Source material:
○ ○ ○

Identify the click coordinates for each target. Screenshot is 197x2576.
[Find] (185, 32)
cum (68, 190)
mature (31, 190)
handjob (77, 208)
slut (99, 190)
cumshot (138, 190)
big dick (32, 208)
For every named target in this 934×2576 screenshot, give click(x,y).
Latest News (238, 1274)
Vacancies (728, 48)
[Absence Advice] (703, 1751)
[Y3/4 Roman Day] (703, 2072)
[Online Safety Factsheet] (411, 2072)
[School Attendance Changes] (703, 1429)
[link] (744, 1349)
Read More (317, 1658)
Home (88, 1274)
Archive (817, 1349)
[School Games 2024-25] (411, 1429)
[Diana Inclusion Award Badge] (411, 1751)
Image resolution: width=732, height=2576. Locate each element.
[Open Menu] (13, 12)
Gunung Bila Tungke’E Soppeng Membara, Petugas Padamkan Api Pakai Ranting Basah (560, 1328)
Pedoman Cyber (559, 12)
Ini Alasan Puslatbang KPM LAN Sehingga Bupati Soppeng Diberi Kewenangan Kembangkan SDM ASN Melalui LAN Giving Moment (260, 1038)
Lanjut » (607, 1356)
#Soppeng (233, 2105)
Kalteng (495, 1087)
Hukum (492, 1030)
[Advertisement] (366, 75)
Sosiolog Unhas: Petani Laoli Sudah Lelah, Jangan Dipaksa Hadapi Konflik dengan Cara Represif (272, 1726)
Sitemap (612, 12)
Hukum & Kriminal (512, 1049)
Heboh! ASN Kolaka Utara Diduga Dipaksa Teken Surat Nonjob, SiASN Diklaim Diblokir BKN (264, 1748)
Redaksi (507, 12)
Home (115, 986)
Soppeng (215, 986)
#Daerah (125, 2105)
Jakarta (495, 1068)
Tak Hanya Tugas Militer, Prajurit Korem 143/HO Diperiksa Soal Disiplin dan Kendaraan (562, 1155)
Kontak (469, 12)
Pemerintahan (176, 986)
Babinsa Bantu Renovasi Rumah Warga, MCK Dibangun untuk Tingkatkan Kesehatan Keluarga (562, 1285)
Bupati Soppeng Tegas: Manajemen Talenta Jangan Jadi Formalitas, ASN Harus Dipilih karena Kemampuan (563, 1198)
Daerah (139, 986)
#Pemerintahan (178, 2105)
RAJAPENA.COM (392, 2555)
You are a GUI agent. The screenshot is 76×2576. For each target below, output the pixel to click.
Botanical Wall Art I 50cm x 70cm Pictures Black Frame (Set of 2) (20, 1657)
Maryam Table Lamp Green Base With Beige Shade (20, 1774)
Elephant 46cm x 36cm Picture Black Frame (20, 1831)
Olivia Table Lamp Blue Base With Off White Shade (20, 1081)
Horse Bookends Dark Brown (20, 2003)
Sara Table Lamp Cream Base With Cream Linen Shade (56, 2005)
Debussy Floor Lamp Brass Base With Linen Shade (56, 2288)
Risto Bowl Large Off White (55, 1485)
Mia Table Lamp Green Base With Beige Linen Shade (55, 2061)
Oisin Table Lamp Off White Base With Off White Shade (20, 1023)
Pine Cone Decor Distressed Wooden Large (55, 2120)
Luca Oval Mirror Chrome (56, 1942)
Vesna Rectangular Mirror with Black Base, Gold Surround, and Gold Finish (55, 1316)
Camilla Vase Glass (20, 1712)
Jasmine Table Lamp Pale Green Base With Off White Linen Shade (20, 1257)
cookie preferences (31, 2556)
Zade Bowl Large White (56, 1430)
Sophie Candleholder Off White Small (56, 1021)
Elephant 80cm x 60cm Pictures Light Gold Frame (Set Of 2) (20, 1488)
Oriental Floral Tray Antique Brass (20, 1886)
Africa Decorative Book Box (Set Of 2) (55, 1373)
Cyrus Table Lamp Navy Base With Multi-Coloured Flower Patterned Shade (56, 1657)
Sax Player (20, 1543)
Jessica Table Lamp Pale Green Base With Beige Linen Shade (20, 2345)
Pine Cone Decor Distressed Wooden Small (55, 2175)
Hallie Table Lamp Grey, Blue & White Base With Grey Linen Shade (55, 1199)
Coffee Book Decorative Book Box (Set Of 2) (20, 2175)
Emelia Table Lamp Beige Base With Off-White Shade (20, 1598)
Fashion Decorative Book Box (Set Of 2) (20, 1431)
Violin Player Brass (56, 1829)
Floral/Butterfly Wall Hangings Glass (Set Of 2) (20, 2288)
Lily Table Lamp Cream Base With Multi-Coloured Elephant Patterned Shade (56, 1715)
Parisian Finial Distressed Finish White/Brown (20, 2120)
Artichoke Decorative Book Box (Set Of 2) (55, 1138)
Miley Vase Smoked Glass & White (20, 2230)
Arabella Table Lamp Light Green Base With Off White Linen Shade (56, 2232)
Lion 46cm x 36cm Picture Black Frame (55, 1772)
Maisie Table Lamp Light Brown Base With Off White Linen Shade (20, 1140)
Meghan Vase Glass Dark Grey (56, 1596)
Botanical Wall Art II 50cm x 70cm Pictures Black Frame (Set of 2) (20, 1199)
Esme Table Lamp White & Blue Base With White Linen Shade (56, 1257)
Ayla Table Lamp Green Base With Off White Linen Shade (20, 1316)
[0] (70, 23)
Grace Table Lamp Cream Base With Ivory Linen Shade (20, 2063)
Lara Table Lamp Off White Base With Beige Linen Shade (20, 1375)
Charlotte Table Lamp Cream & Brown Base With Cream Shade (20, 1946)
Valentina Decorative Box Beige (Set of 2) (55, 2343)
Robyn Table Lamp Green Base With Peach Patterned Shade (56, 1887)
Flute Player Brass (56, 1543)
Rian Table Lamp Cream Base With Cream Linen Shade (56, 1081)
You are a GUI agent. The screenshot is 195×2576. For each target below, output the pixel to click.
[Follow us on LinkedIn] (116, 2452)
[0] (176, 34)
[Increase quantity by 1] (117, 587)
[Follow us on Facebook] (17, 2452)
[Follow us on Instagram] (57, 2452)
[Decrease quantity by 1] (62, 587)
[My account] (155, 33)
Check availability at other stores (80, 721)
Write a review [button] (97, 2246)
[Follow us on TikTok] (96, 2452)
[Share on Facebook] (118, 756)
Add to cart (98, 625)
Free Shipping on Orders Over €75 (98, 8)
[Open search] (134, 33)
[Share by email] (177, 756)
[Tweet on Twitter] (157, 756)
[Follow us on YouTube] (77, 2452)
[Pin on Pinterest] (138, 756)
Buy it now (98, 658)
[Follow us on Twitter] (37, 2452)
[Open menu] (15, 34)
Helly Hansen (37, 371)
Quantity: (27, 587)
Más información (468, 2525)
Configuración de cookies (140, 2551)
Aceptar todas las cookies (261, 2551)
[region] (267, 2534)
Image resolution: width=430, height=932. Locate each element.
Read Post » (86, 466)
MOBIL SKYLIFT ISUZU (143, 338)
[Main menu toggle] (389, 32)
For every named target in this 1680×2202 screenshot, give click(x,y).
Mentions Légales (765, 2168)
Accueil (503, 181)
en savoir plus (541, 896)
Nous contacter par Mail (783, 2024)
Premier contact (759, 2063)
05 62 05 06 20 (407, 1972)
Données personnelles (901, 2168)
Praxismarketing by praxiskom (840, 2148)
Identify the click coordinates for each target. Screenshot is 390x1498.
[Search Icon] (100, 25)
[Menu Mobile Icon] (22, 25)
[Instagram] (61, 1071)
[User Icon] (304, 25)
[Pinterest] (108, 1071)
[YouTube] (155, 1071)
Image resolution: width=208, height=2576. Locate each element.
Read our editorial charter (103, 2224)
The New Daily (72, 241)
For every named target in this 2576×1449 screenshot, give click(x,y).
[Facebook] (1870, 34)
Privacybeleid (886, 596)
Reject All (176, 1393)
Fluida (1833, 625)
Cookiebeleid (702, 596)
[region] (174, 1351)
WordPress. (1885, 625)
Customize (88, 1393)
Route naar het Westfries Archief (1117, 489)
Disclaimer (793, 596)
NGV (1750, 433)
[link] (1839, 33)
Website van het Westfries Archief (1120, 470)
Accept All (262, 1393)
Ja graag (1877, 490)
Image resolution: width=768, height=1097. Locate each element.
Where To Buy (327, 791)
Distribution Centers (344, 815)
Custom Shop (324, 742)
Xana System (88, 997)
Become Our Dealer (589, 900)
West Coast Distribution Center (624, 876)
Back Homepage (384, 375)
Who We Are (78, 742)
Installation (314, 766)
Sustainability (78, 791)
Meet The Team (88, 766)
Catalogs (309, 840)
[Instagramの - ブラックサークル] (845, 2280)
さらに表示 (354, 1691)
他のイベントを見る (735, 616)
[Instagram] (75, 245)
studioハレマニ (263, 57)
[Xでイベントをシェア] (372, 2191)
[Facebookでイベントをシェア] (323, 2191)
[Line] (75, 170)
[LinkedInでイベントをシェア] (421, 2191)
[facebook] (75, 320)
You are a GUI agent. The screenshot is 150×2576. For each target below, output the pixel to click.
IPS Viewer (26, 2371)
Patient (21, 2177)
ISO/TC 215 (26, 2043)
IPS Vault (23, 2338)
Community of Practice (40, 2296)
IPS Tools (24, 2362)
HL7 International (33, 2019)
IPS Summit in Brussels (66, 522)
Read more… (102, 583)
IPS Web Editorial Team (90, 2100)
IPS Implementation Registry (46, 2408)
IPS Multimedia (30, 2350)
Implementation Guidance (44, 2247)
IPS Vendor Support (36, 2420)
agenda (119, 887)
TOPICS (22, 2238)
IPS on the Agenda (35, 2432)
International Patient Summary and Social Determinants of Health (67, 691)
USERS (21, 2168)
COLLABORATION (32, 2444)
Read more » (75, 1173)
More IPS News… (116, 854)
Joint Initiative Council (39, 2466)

○ ○ ○

What to work on: The records above should be printed exactly, please, from the first line through the line containing "Pemerintahan (176, 986)", with both ends kept and nothing past it.

Written answer:
Identify the click coordinates for each target. Screenshot is 197x2576.
[Find] (185, 32)
cum (68, 190)
mature (31, 190)
handjob (77, 208)
slut (99, 190)
cumshot (138, 190)
big dick (32, 208)
For every named target in this 934×2576 screenshot, give click(x,y).
Latest News (238, 1274)
Vacancies (728, 48)
[Absence Advice] (703, 1751)
[Y3/4 Roman Day] (703, 2072)
[Online Safety Factsheet] (411, 2072)
[School Attendance Changes] (703, 1429)
[link] (744, 1349)
Read More (317, 1658)
Home (88, 1274)
Archive (817, 1349)
[School Games 2024-25] (411, 1429)
[Diana Inclusion Award Badge] (411, 1751)
Image resolution: width=732, height=2576. Locate each element.
[Open Menu] (13, 12)
Gunung Bila Tungke’E Soppeng Membara, Petugas Padamkan Api Pakai Ranting Basah (560, 1328)
Pedoman Cyber (559, 12)
Ini Alasan Puslatbang KPM LAN Sehingga Bupati Soppeng Diberi Kewenangan Kembangkan SDM ASN Melalui LAN Giving Moment (260, 1038)
Lanjut » (607, 1356)
#Soppeng (233, 2105)
Kalteng (495, 1087)
Hukum (492, 1030)
[Advertisement] (366, 75)
Sosiolog Unhas: Petani Laoli Sudah Lelah, Jangan Dipaksa Hadapi Konflik dengan Cara Represif (272, 1726)
Sitemap (612, 12)
Hukum & Kriminal (512, 1049)
Heboh! ASN Kolaka Utara Diduga Dipaksa Teken Surat Nonjob, SiASN Diklaim Diblokir BKN (264, 1748)
Redaksi (507, 12)
Home (115, 986)
Soppeng (215, 986)
#Daerah (125, 2105)
Jakarta (495, 1068)
Tak Hanya Tugas Militer, Prajurit Korem 143/HO Diperiksa Soal Disiplin dan Kendaraan (562, 1155)
Kontak (469, 12)
Pemerintahan (176, 986)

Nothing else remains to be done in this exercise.